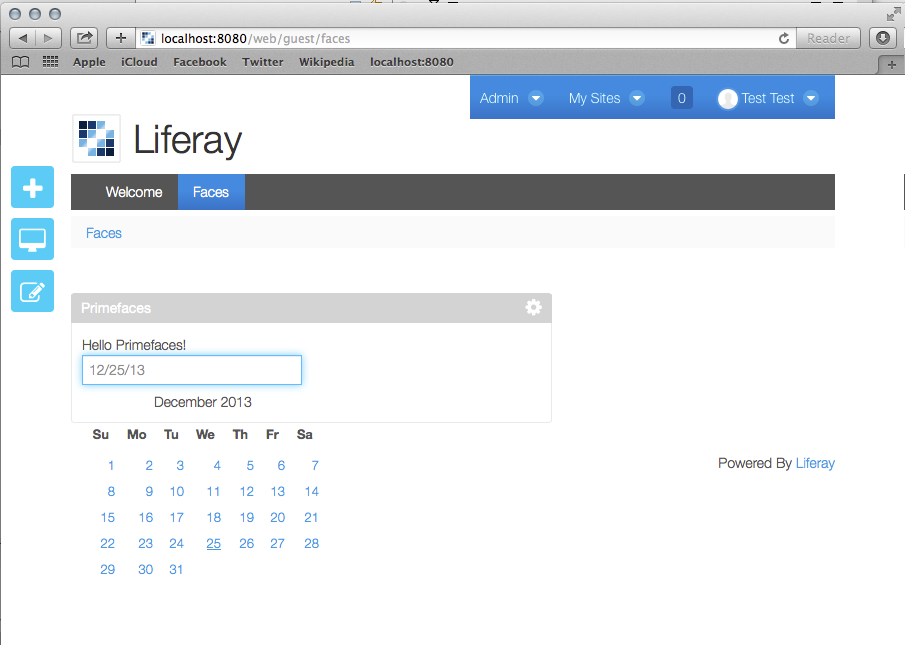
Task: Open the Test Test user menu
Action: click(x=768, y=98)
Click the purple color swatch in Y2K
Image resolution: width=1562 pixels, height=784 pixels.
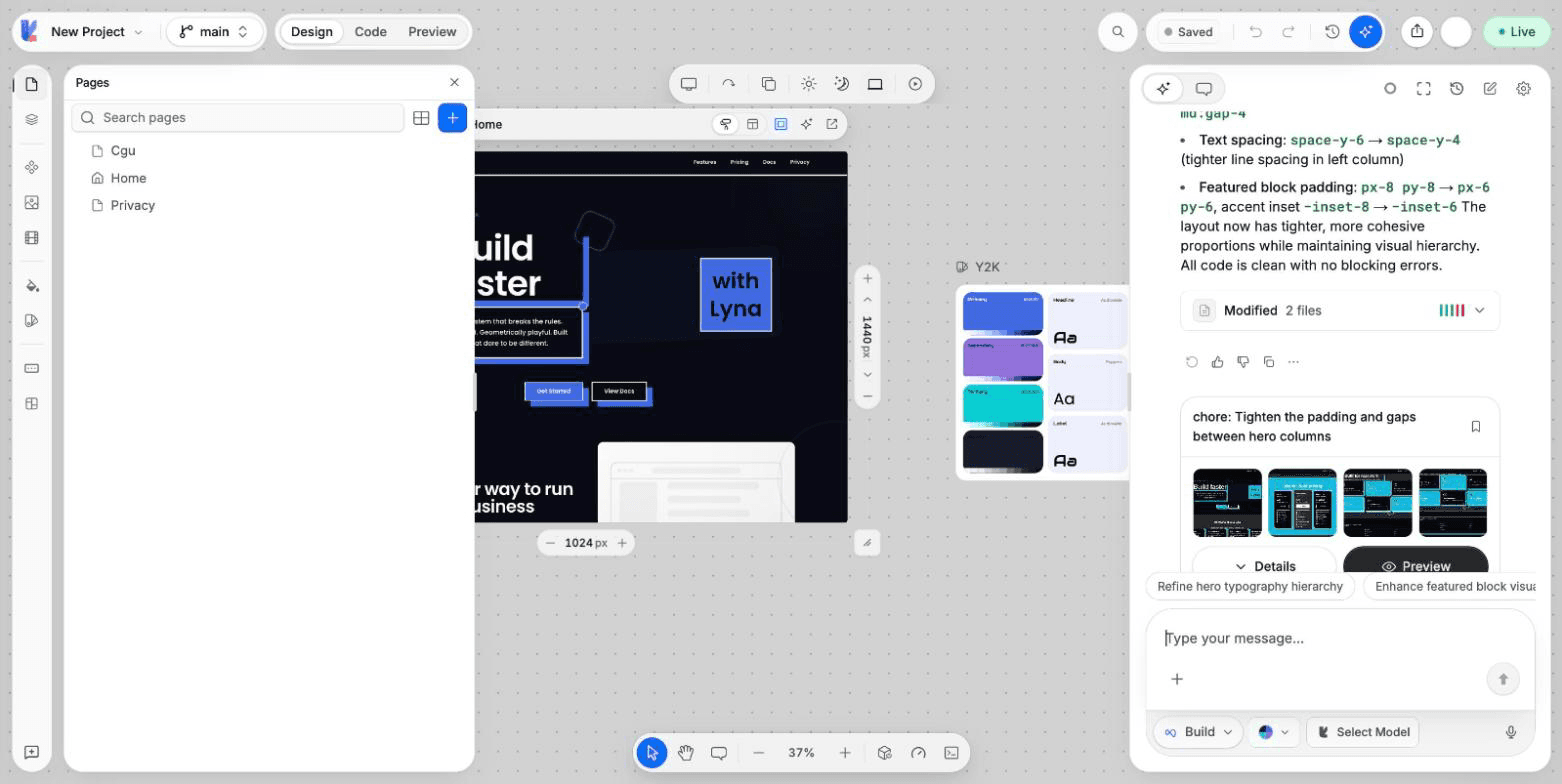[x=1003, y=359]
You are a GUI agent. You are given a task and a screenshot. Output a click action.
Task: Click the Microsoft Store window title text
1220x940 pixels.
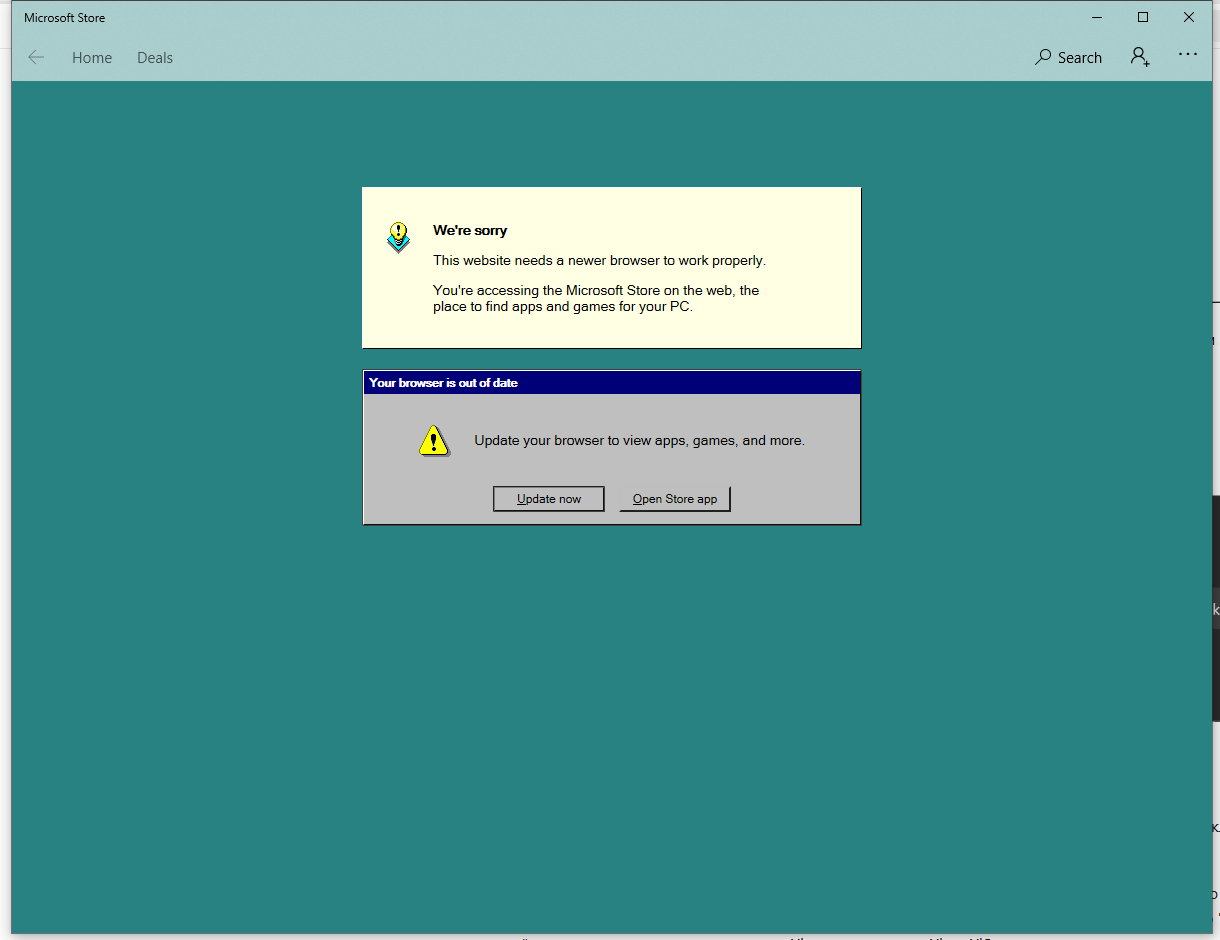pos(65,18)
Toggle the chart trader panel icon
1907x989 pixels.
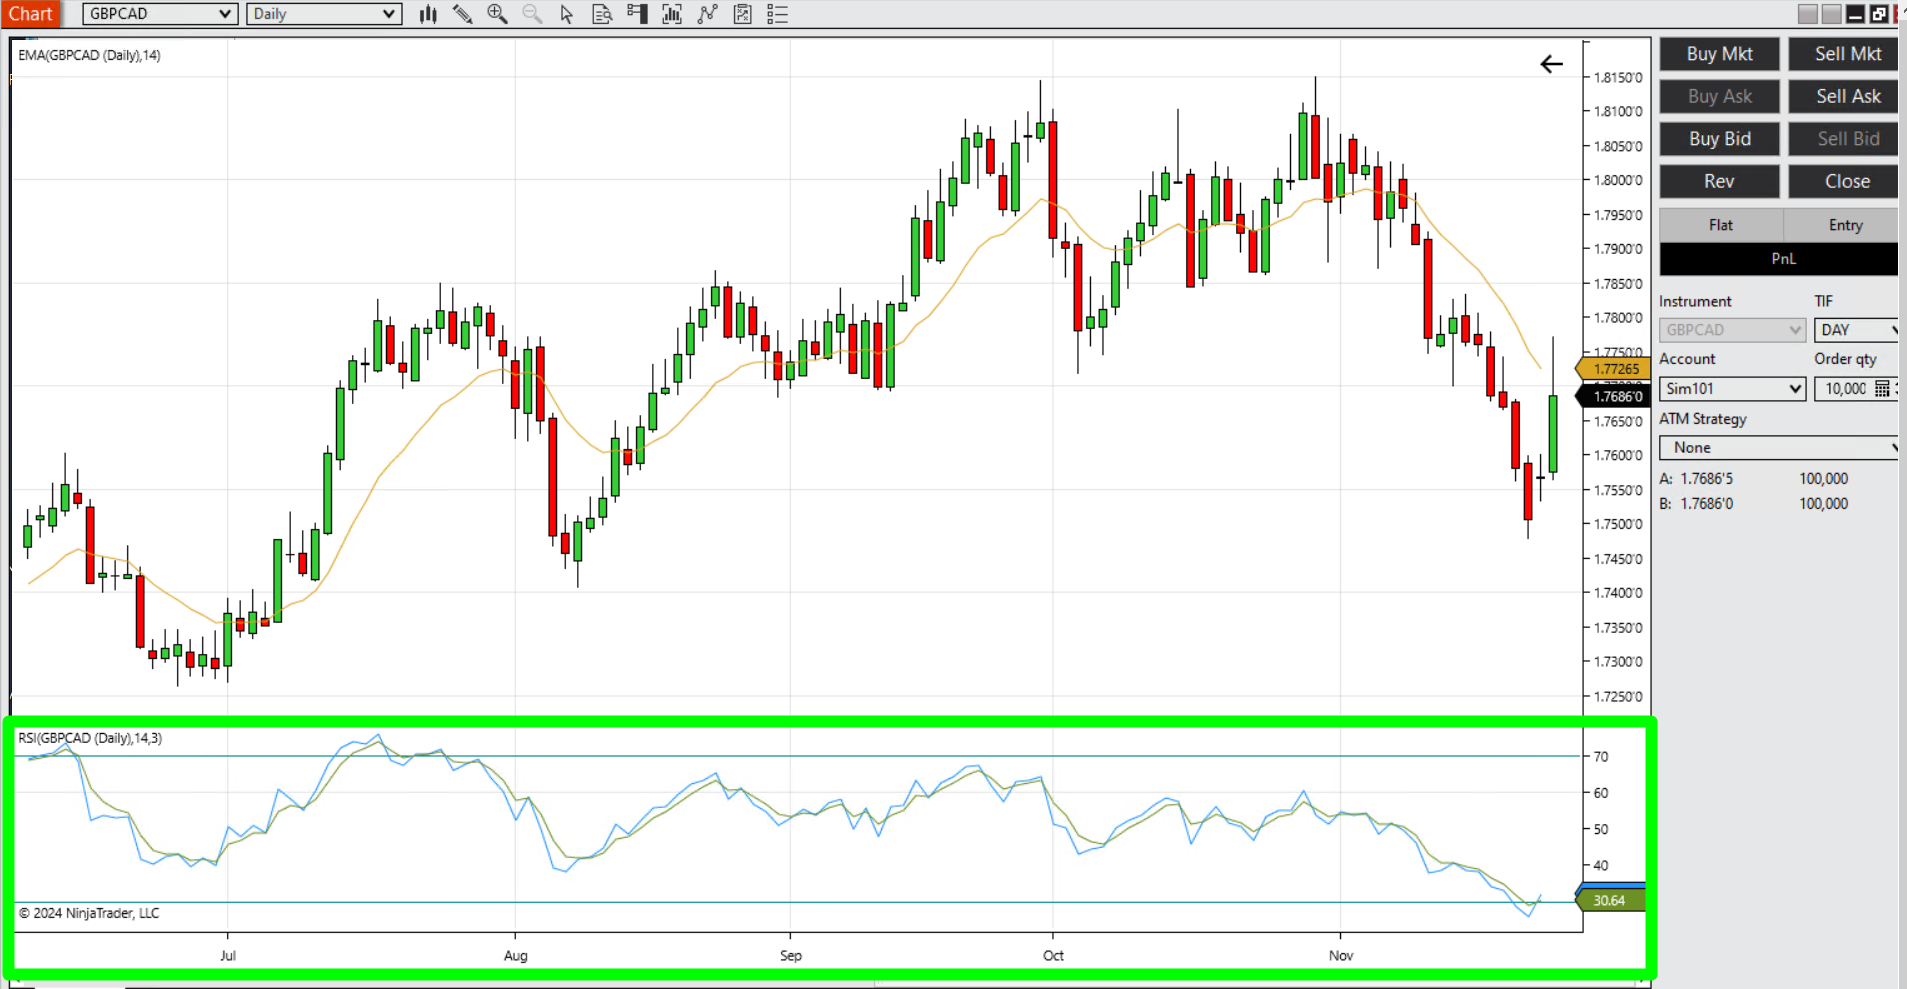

### [REQUIRED WORK]
What is needed is an exact copy of the lines from the one with "Click the purple color swatch in Y2K" through the end of the data above, both included, minus any pictures.

### [EXERCISE RESULT]
Click the purple color swatch in Y2K
Image resolution: width=1562 pixels, height=784 pixels.
[x=1003, y=359]
You are a GUI agent. You are given a task and a screenshot. Output a click action.
Task: Click the Microsoft Store window title text
1220x940 pixels.
pos(65,18)
Toggle the chart trader panel icon
1907x989 pixels.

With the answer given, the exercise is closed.